Projects that are now complete include the library shelves installation, purchase and installation of a new coffee maker in the kitchen (including installing a 40 amp electrical service), installation of the picture rail and hanging the art, and numerous other smaller tasks.

Thanks to everyone who has helped get these tasks finished.


Wish List Update

We have received some very generous anonymous donations recently. A library table, a chair for the women’s restroom for nursing mothers, and ten additional upholstered stack chairs for the East Assembly Room have all been donated by interested members. Also, Lora and Allen Dundek have donated a fifth folding table for the East Assembly Room, as well as half of the new palm planters in the West Reception Area. The remaining planters were donated anonymously. That means that we have only 7 more stack chairs on the Wish List, as well as some Godly Play items. Thanks be to God that our Wish List is dwindling. However, one item remains to be researched and was brought to my attention by Gary Pagel and our sexton. They both have the idea that our welcome/event sign on the front lawn could be changed to an electronic version that can be programmed from inside the church office. I have no idea where to source this product, but if anyone does, please let us know.

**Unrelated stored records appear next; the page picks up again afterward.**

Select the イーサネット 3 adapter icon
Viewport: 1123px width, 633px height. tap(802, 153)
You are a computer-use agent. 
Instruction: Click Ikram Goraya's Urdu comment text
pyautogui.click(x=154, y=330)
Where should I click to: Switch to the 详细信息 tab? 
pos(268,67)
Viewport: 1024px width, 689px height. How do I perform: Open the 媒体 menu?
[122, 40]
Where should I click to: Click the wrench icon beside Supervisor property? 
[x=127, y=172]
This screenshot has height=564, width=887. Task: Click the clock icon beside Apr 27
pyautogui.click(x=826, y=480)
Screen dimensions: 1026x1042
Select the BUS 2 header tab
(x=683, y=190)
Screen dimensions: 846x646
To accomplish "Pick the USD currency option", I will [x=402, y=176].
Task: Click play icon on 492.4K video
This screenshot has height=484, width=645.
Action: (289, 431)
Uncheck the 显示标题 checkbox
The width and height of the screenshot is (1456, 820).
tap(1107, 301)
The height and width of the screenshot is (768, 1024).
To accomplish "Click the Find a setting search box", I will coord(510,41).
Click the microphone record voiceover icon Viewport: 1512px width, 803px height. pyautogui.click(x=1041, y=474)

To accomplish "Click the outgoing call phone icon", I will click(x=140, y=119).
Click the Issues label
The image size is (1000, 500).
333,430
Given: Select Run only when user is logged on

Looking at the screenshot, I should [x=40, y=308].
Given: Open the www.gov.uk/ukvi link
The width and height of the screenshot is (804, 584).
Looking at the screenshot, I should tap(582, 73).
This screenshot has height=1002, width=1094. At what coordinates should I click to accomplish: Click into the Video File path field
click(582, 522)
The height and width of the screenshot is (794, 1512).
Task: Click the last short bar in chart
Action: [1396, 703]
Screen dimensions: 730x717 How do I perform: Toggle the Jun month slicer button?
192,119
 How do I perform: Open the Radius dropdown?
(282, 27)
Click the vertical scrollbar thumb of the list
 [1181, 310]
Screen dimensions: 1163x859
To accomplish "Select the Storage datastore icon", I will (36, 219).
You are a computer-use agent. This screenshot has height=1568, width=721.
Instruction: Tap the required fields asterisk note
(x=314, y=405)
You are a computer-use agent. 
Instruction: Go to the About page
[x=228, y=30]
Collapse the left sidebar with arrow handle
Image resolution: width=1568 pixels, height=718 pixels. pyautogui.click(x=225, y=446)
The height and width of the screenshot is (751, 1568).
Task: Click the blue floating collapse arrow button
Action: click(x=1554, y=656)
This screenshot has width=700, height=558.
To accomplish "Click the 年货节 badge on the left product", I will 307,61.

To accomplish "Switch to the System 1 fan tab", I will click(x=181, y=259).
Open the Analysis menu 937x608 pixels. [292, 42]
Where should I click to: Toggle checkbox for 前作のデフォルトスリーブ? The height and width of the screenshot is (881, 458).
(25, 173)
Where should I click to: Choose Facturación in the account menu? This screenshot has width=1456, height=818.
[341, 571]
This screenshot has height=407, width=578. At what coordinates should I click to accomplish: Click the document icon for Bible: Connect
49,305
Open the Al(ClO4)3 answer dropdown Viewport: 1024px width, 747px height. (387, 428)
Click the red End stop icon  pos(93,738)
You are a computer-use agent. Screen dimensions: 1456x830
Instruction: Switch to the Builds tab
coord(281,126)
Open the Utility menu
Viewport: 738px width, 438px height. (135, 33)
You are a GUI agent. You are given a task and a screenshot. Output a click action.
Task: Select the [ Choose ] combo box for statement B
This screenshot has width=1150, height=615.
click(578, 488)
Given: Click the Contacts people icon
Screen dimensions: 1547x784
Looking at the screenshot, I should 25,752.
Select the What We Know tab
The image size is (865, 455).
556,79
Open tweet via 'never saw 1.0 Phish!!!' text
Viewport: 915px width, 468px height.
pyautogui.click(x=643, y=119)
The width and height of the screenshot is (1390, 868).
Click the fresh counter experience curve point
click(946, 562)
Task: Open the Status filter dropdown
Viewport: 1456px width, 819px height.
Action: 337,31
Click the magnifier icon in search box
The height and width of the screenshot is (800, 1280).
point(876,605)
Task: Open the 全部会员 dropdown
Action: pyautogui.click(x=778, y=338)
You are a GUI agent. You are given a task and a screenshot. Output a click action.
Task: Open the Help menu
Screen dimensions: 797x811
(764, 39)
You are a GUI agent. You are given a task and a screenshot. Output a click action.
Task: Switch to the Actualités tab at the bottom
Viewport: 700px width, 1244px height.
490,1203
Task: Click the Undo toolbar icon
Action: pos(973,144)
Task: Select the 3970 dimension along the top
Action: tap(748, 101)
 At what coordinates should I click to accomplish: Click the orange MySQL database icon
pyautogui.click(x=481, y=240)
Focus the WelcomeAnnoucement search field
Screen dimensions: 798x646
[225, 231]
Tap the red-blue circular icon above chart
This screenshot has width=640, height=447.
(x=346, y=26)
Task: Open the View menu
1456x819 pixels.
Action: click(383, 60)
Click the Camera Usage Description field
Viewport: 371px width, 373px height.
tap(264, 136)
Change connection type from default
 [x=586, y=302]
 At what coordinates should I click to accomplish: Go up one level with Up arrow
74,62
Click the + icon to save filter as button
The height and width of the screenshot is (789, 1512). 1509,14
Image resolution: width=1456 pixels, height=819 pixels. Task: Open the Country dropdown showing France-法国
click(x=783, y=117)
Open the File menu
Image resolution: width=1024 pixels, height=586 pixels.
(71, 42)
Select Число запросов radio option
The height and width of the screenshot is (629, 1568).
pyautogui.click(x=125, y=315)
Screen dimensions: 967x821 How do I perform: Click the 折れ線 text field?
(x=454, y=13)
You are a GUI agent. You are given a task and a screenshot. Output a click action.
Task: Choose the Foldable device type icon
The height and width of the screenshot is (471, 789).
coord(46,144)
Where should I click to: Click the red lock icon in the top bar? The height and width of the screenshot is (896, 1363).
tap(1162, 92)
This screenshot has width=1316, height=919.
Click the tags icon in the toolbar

I want to thank all of those donors who have been so generous in donating nearly all of our new furnishings, the banner stands, other worship items, as well as many of the Godly Play items. It is with such kind generosity that we are all able to enjoy the continuous renewal of our spaces and of the way we worship at Mount Olive. In July, I will pass the Wish List baton on to the new Vestry Vice President, Lisa Nordeen. Please continue to support the Mount Olive Wish List in the future. It has been a terrific tool and I look forward to many more years of increased support!